--- start of Data for this task ---

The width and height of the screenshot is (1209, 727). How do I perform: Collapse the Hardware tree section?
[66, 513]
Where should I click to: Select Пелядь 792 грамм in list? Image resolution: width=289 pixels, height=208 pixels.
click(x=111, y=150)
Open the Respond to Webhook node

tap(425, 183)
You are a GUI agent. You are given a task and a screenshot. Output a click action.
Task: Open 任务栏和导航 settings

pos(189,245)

--- end of Data for this task ---
--- start of Data for this task ---

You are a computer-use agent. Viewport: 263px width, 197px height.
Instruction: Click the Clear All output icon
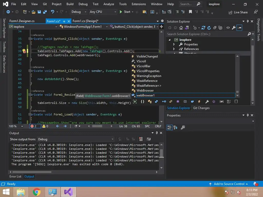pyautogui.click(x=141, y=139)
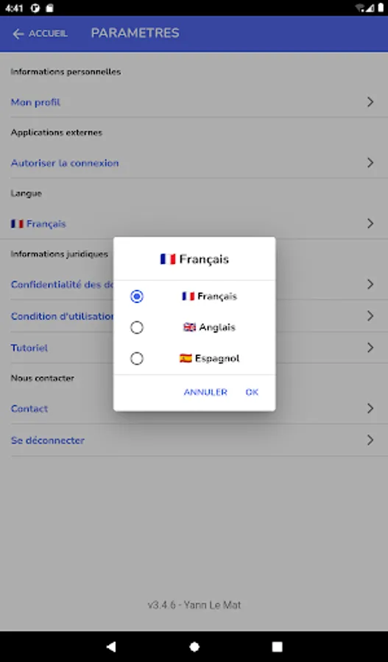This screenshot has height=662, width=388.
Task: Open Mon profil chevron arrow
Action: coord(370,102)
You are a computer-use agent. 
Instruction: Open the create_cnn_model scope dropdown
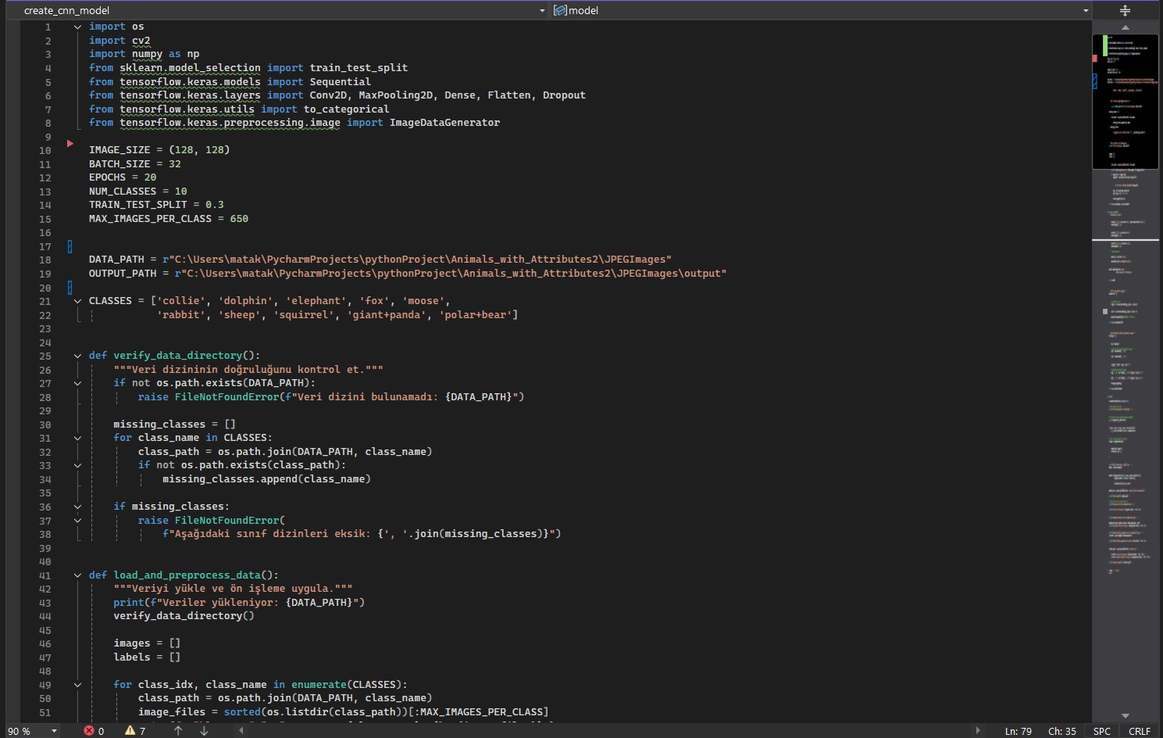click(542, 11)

--- end of Data for this task ---
--- start of Data for this task ---

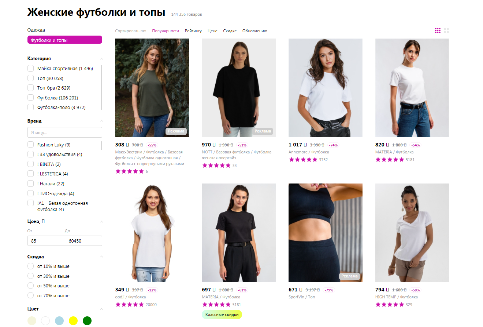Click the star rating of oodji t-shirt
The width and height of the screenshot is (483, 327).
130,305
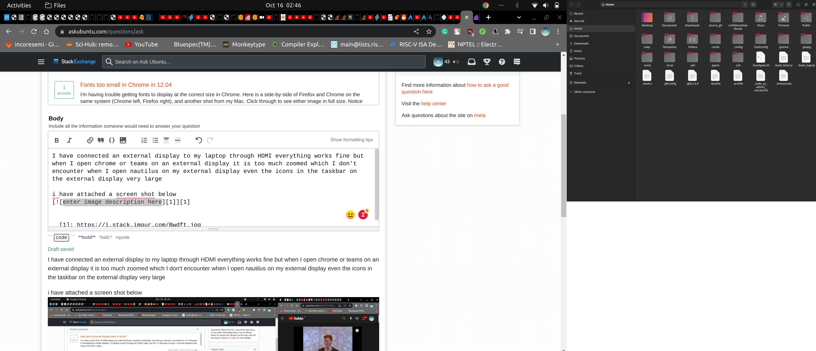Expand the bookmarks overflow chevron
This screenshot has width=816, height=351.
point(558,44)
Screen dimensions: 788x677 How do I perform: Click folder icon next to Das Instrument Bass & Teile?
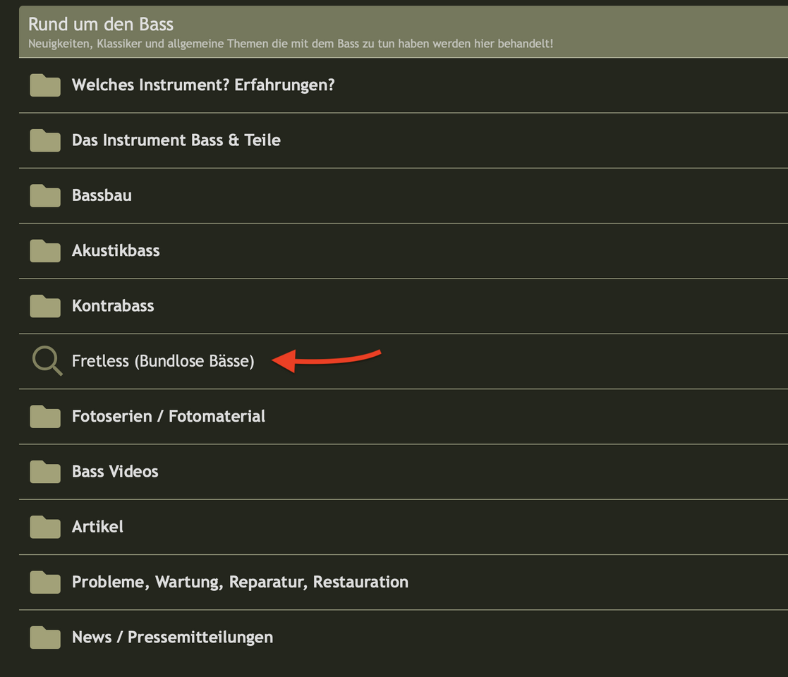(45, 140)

--- end of Data for this task ---

Arrange the listing lines from the line with "Where should I" to the line with "pos(189,245)", both included, as a Markdown table with the columns Row and Line, leaving out blank lines.

Worked answer -
| Row | Line |
|---|---|
| 1 | Where should I click to: Select Пелядь 792 грамм in list? Image resolution: width=289 pixels, height=208 pixels. |
| 2 | click(x=111, y=150) |
| 3 | Open the Respond to Webhook node |
| 4 | tap(425, 183) |
| 5 | You are a GUI agent. You are given a task and a screenshot. Output a click action. |
| 6 | Task: Open 任务栏和导航 settings |
| 7 | pos(189,245) |